** Required tasks **
#1 Render this sentence from the post on scaling up rocket motors in Spanish: "I recommend scaling no more than 4x at a time."
#2 Extend the post on scaling up rocket motors, picking up right after its last sentence.

** Page **
= = = = =

One thing you may not be aware of yet is that small scale test data does not scale linearly up to large motors. There are multiple reasons for this, outside the scope of this thread. But for the moment you can take my word for it if you choose.
Some practical consequences:
1) The formula you develop for a small motor is likely deficient in some possibly important ways for a larger motor.
2) Scaling too much too fast leads to results deviating from expectation. I recommend scaling no more than 4x at a time.
3) Larger motors have problems that in a practical sense don't really exist in smaller ones. The required level of engineering is not a constant!
4) Motors under acceleration have additional issues compared to static tests.
5) Because of the scaling problems, and flight related problems, you should expect to have to perform at least one if not many more tests at each level before moving to the next level. That is, at least one static test and one flight test. And if your results are not within a pretty narrow tolerance of what you expect, test again until you can hit your tolerance range before scaling up again.
So you are going to go through many times the propellant mass you are anticipating. Getting through the process will take years. It will take you years to get the experience to be able to reliably pull it off.
My last several EX motors - the flight ones in the N and O range - burned to within 0.1 second of planned duration, and the rockets they were flown in came in at under 3% altitude error, usually closer to 1%. These are APCP motors, first burns. Testing was with smaller motors but within acceptible (to me based on my experience) scaling factors. And I do make corrections during the scaling...
In my EX hybrid I failed to compute one detail - just one - and had a cold flow start and delayed ignition. I didn't realize until I computed it, that I needed roughly 1MW of power for the ignition profile I was aiming for. I assumed instead of computed, and was off a couple digits on my WAG. It worked, but not fast enough. At least it was a static test, and no harm done.

= = = = =

(Screenshot and document pointing data)
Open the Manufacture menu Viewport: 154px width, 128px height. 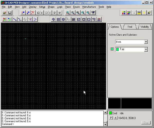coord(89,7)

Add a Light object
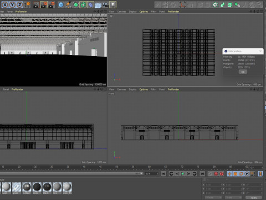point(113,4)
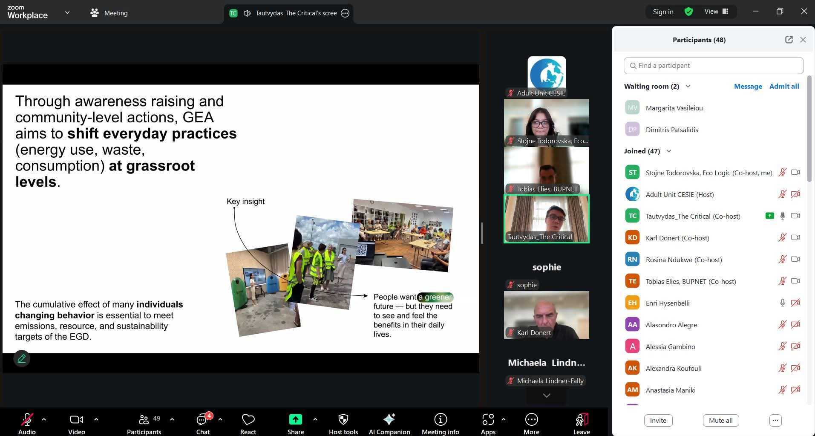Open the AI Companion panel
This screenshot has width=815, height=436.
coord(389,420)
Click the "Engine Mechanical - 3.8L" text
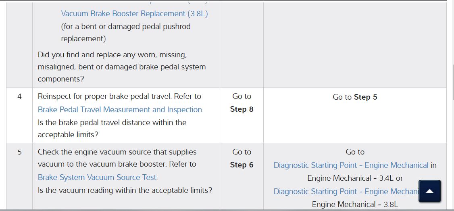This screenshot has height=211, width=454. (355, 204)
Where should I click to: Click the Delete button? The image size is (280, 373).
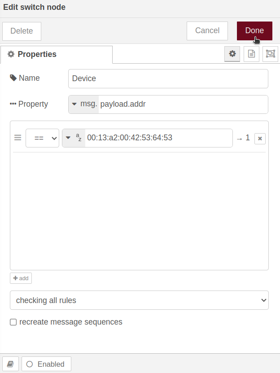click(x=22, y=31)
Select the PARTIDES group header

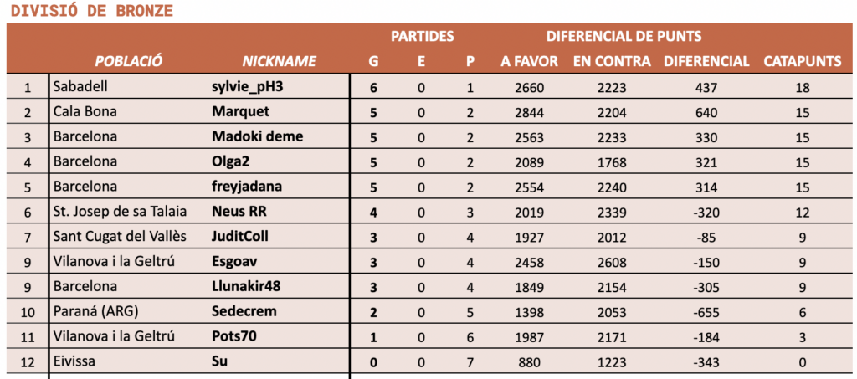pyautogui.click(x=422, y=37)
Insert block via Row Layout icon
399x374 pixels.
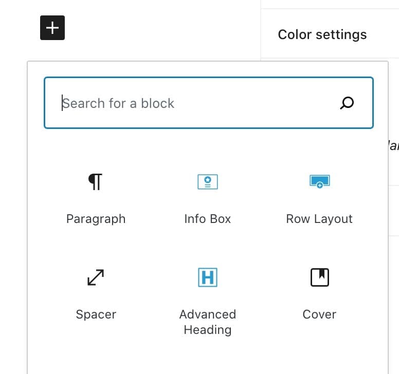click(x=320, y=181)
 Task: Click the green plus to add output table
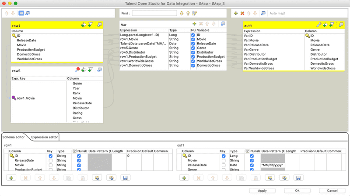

= = = = =

** Results in order **
#1 Recomiendo escalar no más de 4x a la vez.

#2
The larger the motor, the more complex. The more complex, the more you have to compute EVERYTHING, or else perform lots of static and flight tests to determine what works in practice. Either approach is ok. Combined they are better.
I think I have enough experience to tackle making a first attempt at a motor perhaps a quarter the size of the one you are contemplating. I'd expect to take a couple years to get it done to be flight worthy to where I know exactly how it is going to perform. And it would be expensive... and I'd want a team of helpers at that scale... and a dedicated fabrication facility... and a test facility.
There are others here who are commenting on this thread who have more experience than I have. In some cases, a lot more!
IMHO, I'd expect you to take at least 5 years to get to where I am now, assuming you have at least a degree in a relevant field such as physics, chemistry, or some hard engineering discipline, and dedicate yourself to learning everything. It might take a little longer otherwise.
I might be off somewhere, but from ground zero - where you essentially are now - I'd expect this to be a 10 year project if you do it right and don't get distracted. If you half-ass it, it will just be an expensive CATO or worse.
I'm not trying to discourage you. Quite the contrary! Just trying to provide one opinion on a bit of calibration of the scale of what you want to attempt.
Cheers!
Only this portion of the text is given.